* Start *

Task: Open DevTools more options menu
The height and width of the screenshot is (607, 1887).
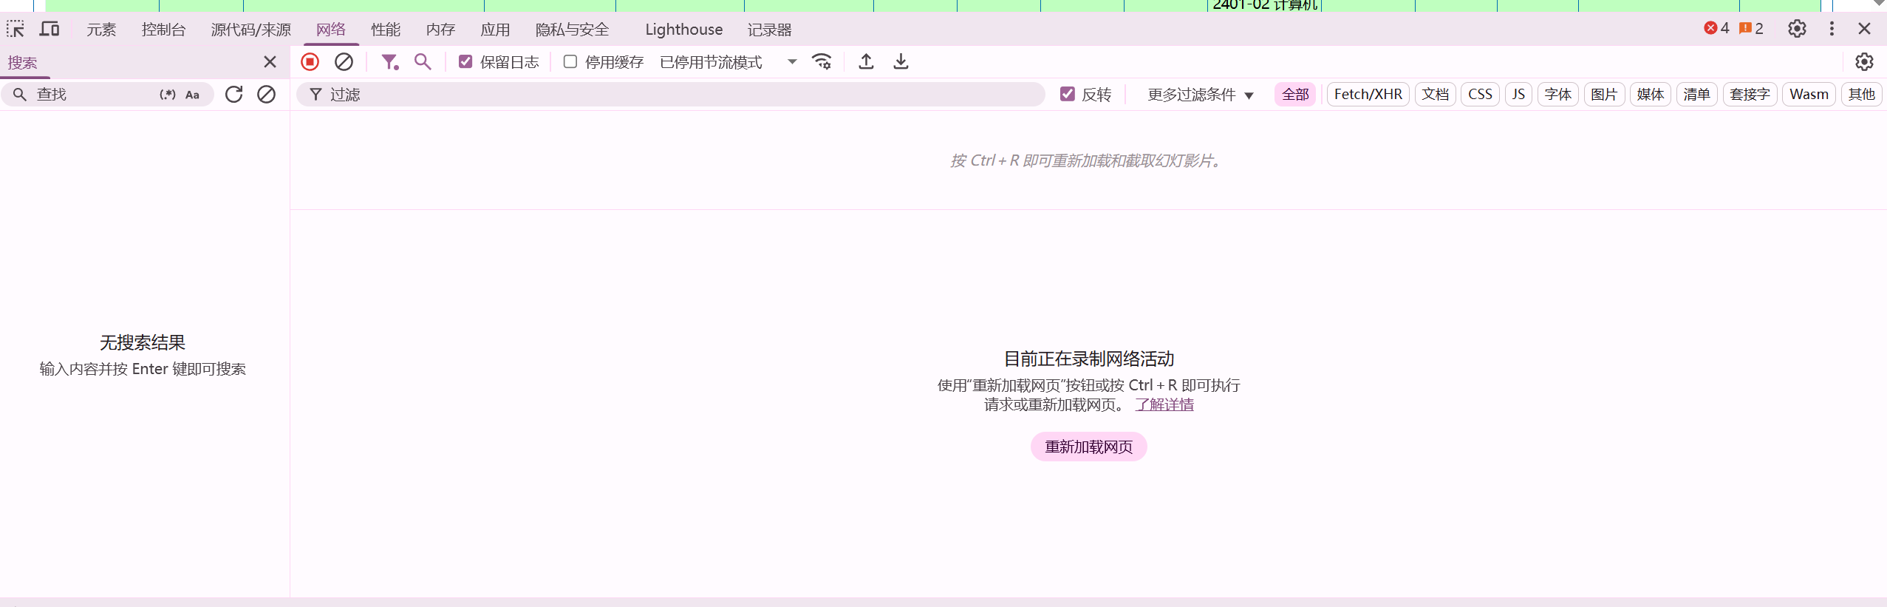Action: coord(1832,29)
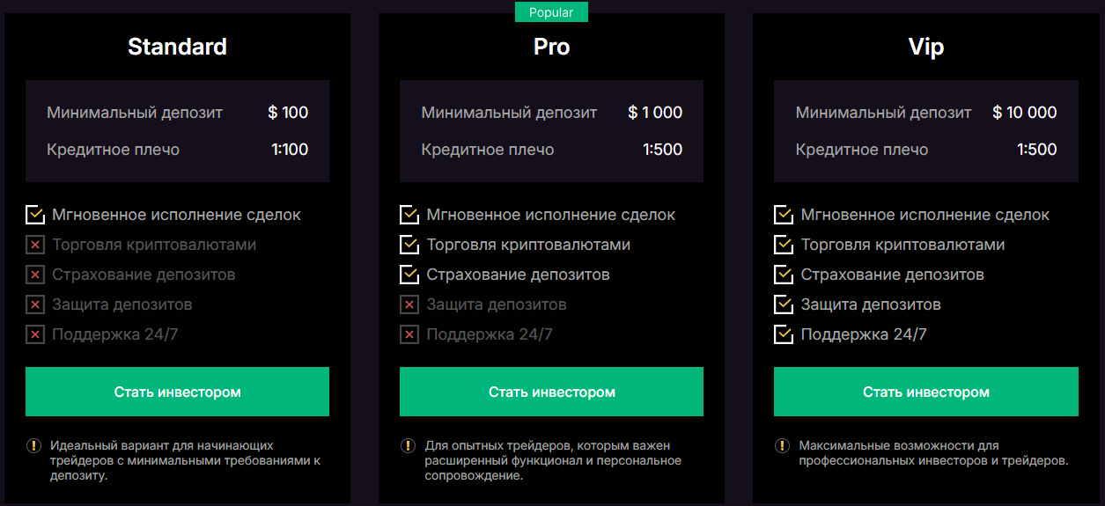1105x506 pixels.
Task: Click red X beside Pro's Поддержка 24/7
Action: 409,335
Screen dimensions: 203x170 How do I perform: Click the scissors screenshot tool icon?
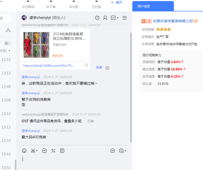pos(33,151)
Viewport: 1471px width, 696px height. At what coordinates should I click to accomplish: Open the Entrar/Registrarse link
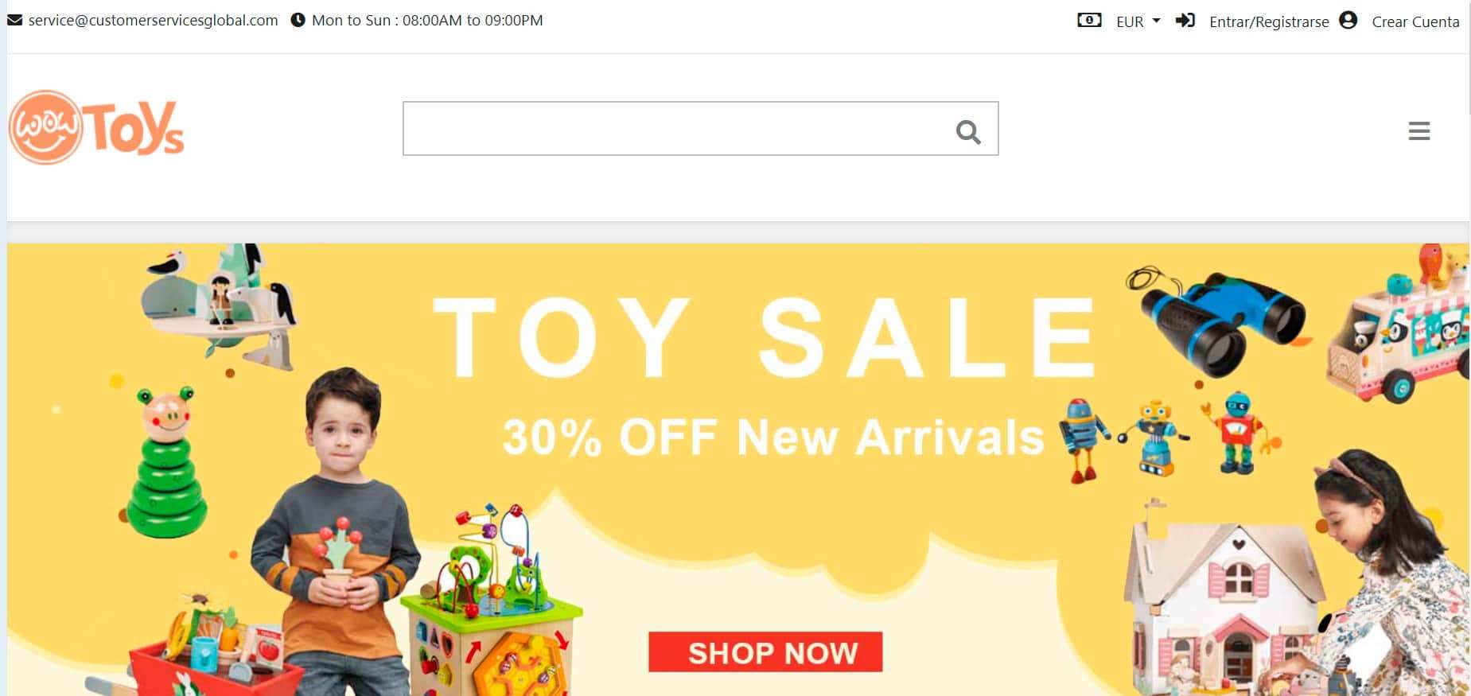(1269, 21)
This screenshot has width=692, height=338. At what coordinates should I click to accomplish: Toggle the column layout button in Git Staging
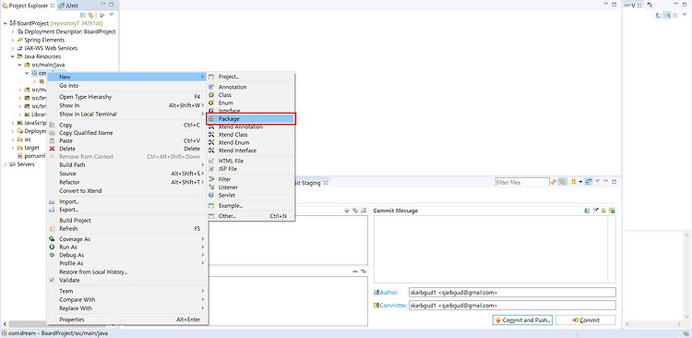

* End *
* Start *

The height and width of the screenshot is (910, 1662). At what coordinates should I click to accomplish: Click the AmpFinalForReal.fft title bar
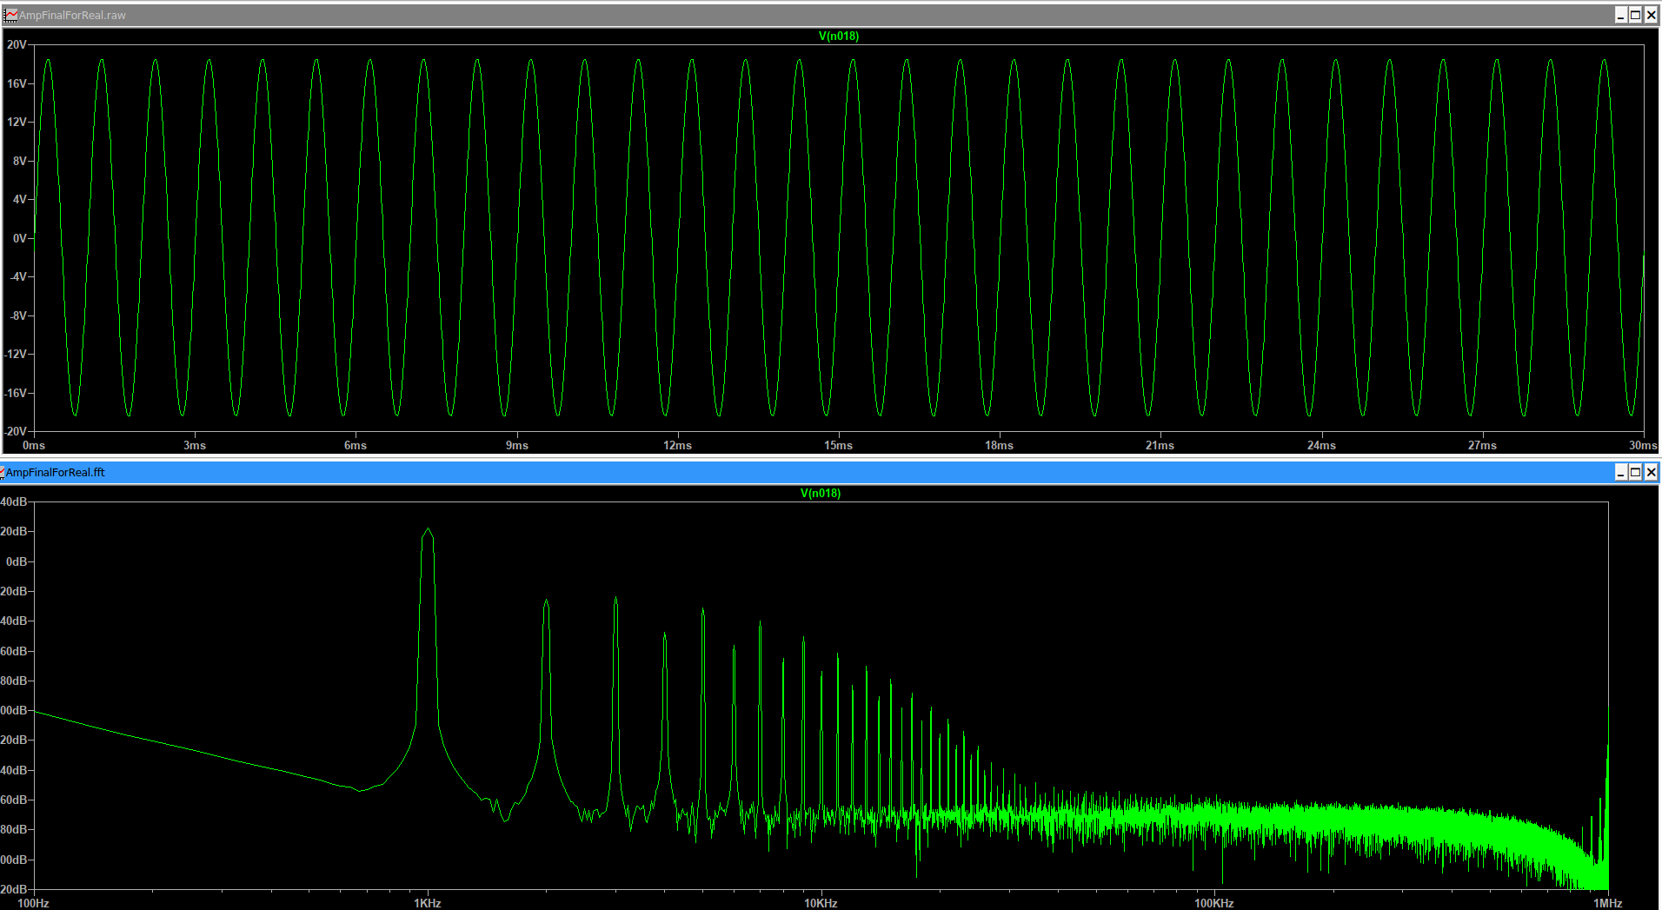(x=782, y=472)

* End *

**Prompt**
Copy every line of the items above that contains the string "Task". Case counts.

**Written answer**
Task: Open DevTools more options menu
Task: Click red X beside Pro's Поддержка 24/7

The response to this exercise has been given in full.